*Required actions:*
[A] Read the judgment and say whether each statement below agrees with it. Answer yes or no for each, and quote the words of the judgment that decide it.
(i) The deceased went to a police station before seeking refuge at the home of the 1st appellant.
(ii) When PW6 asked the 1st and 2nd appellants to go home with the deceased, the deceased refused.
(iii) The deceased was killed in Msabaha.
[B] Rewrite the judgment from "31.All in all, the" up to and including "lawfully held.Orders accordingly.", changing "sentence" to "penalty".
[C] Answer these questions from the judgment.
(i) Who is identified as the village elder?
(ii) On which night did the 3rd and 4th appellants stay at the home of Sinaraha in Msabaha?
(iii) What does the court do with the conviction of each appellant?

*Source document:*

☆ ☆ ☆ ☆ ☆

28.There is another concern. The evidence shows that, like the deceased, the 1st and 2nd appellants apprehended that the deceased was in danger. The deceased appears to have hurriedly left the burial of his son, Sinaraha, and proceeded to a police station before going to seek refuge at the home of the 1st appellant. The threat to his life appears to have followed him to the home of the 1st appellant where it is said people were baying for his blood. Ostensibly to remove him and protect him from that danger, the 1st and 2nd appellants took him away to the home of PW6, the village elder and they were followed there by people. As PW6 stated “it is possible other people remained away from” his house who may thereafter have accosted the deceased. As submitted by counsel for the 1st and 2nd appellants, the conduct of the 1st and 2nd appellants in taking the deceased away to the village elder, PW6, to protect him from the people who were baying for his blood appears to be inconsistent with the idea that they plotted his death. Furthermore, the testimony of PW6 was that when he asked the 1st and 2nd appellants to go home with the deceased, the deceased readily agreed to do so. Further, the fact that the deceased sought refuge in the 1st appellants home after the burial of his son, give credence to the testimony of the 1st appellant that they “were very close” and had no difference.
29.Had the learned trial Judge taken the foregoing matters into account, we think he would have concluded, as we do, that there were co-existing circumstances that weakened the inference of guilt on the part of the 1st and 2nd appellants (See R vs. Kipkering Arap Koske & 2 others  EACA 135) and would have granted the 1st and 2nd appellants the benefit of doubt.
30.As regards the 3rd and 4th appellants, the learned Judge found that they confronted the deceased at the burial of the son, Sinaraha, and that they were “an affiliate with their co- conspirators” the 1st and 2nd appellants. The learned Judge does not however appear to have considered the evidence of the 3rd and 4th appellants and that of DW5 and DW6 that throughout the night of 16th/17th March 2014, the 3rd and 4th appellants spent the night at the home of Sinaraha in Msabaha whereas the deceased was killed some considerable distance away in Frunzi. In our view, the alibi defence put forward by the 3rd and 4th appellants raises a reasonable doubt as to their guilt. The prosecution made no effort at all, either in the cross examination of the 3rd and 4th appellants or of their witnesses DW5 and DW6 who testified on oath, to demonstrate falsity of the defence of alibi. The prosecution had the burden to do so but did not discharge it. (See Victor Mwendwa Mulinge vs. Republic  eKLR).
31.All in all, the evidence does not unerringly point to the appellants, to the exclusion of all others, as the persons who killed the deceased. They are entitled to the benefit of doubt.We accordingly quash the conviction and set aside the sentence in respect of each of the appellants. They shall be set at liberty unless otherwise lawfully held.Orders accordingly.

☆ ☆ ☆ ☆ ☆

*Dataset content:*
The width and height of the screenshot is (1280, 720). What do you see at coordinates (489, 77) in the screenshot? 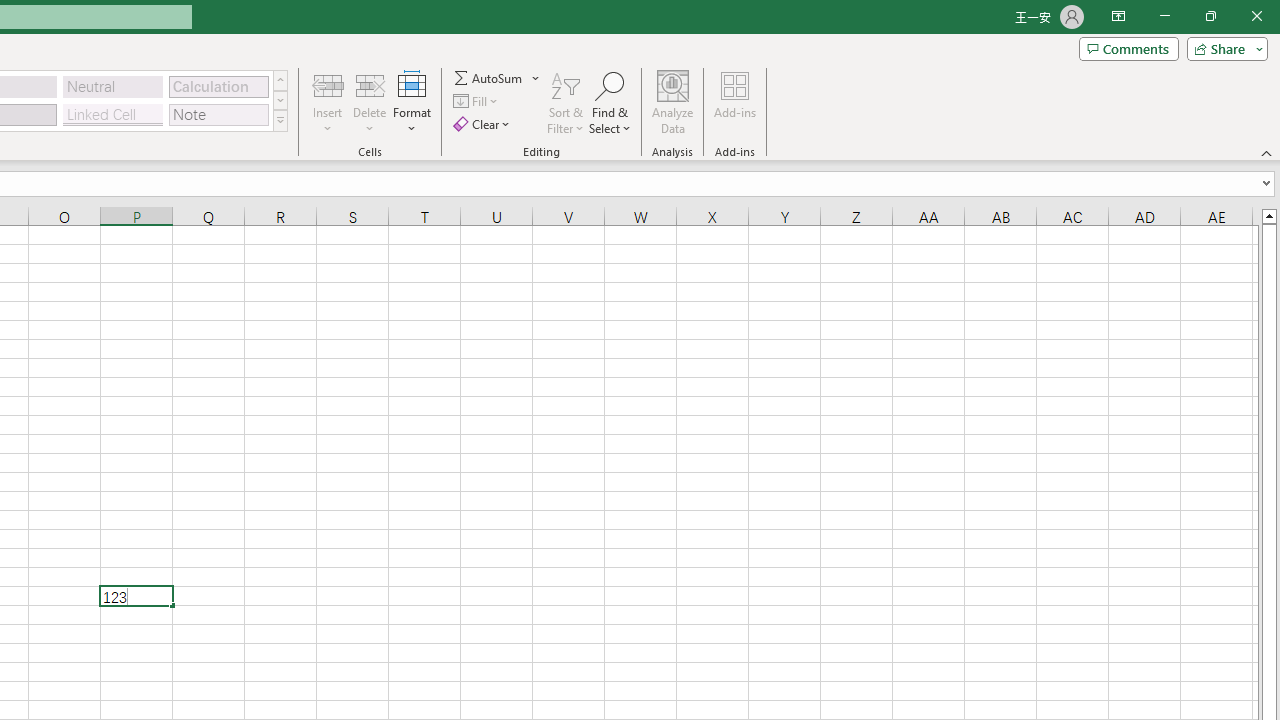
I see `'Sum'` at bounding box center [489, 77].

☆ ☆ ☆ ☆ ☆

*Per-task answers:*
[A]
(i) Yes: "proceeded to a police station before going to seek refuge at the home of the 1st appellant"
(ii) No: "the deceased readily agreed to do so"
(iii) No: "whereas the deceased was killed some considerable distance away in Frunzi"

[B]
31.All in all, the evidence does not unerringly point to the appellants, to the exclusion of all others, as the persons who killed the deceased. They are entitled to the benefit of doubt.We accordingly quash the conviction and set aside the penalty in respect of each of the appellants. They shall be set at liberty unless otherwise lawfully held.Orders accordingly.

[C]
(i) PW6
(ii) The night of 16th/17th March 2014
(iii) It quashes the conviction.